In creating a culture of innovation, business leaders direct all behaviors, beliefs, values, actions and policies towards a commitment to continually create new value within their organization. Creating such a culture is advantageous for many reasons. For example, it enables organizations to:
· Satisfy next-generation customer needs: This cultural transformation allows organizations to become more attuned to and connected with their customers, enabling them to better anticipate and satisfy specific needs. This is a vital ability in today’s market where R&D processes are unfathomably long and costly, and product failure rates equally high. Valuable products are created for customers based on changing insights, habits and preferences; the same goes for processes and procedures created to enhance customer-facing interactions. This is ultimately what will create memorable experiences and convert first-time buyers into loyal brand advocates.
· Increase financial savings/return: Research shows a clear connection between financial performance and organizational culture. In fact, findings from Strategic Asset Management Inc. show that investments in such things as initial evaluations, behavioral coaching and information management exponentially increase production volume and, subsequently, decrease operational expenses (up to 20 percent). The renewed focus and understanding of an organization can translate into tangible savings.
· Onboard and retain top talent: It’s common knowledge that an organization’s top performers will hit a glass ceiling and leave unless they are engaged with to their highest potential. By creating a culture of innovation, leaders can make these prized individuals an integral part of their organization’s innovation movement. The end result is a healthy, symbiotic relationship; by harnessing these employees to their greatest value, they will in turn produce maximum value for their company.
The benefits of creating a culture of innovation are clear; however, doing so can be challenging. In fact, business leaders recently surveyed by Deloitte listed culture, engagement and employee retention as their greatest challenges for 2016. Below are three ways that business leaders can sidestep these challenges and successfully get started:
· Start from the top: First and foremost, innovation must be accepted and understood by the executive team. Too often, the C-suite demands innovation from its teams without truly knowing what that means or the implications it will have for the organization. For example, embracing innovation will require business leaders to make changes—be it a change in their mindset, behaviors or existing business model. Leaders must be willing to make any changes necessary and remain a pillar for all others in the organization.
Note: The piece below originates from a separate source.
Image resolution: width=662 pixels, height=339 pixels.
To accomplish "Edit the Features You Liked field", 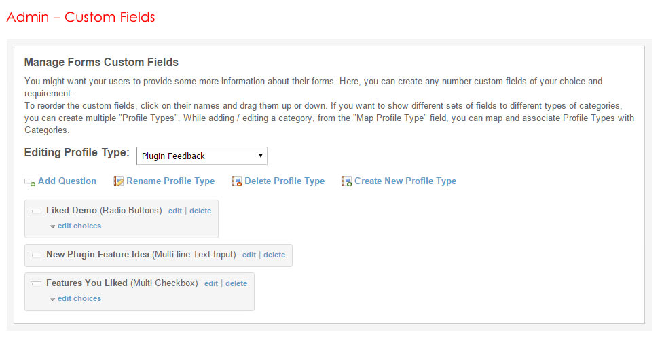I will pos(211,284).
· Create multidisciplinary innovation teams: By helping employees embrace innovation and ideas that are outside of their current paradigm or business model, organizations can work against departmental siloes and build lasting relationships. To this end, organizations should build multidisciplinary innovation teams that are dedicated to effectively leading all innovation efforts. These teams, which can consist of an organization’s top performers, can teach others new techniques and encourage new ways of thinking so that desired outcomes can be achieved.
· Financially invest: Nearly 70 percent of executives surveyed last year by advertising firm Gyro said they will make short-term financial sacrifices in order to cultivate long-term employee and customer relationships. This investment could be in the form of sending employees to various workshops and conferences, for example, or hosting special team luncheons. For Tony Hsieh, CEO of online retailer Zappos, this was in the form of offering new hires $2,000 to quit their jobs after one week in order to ensure employees truly loved their jobs and were committed to the organizational culture.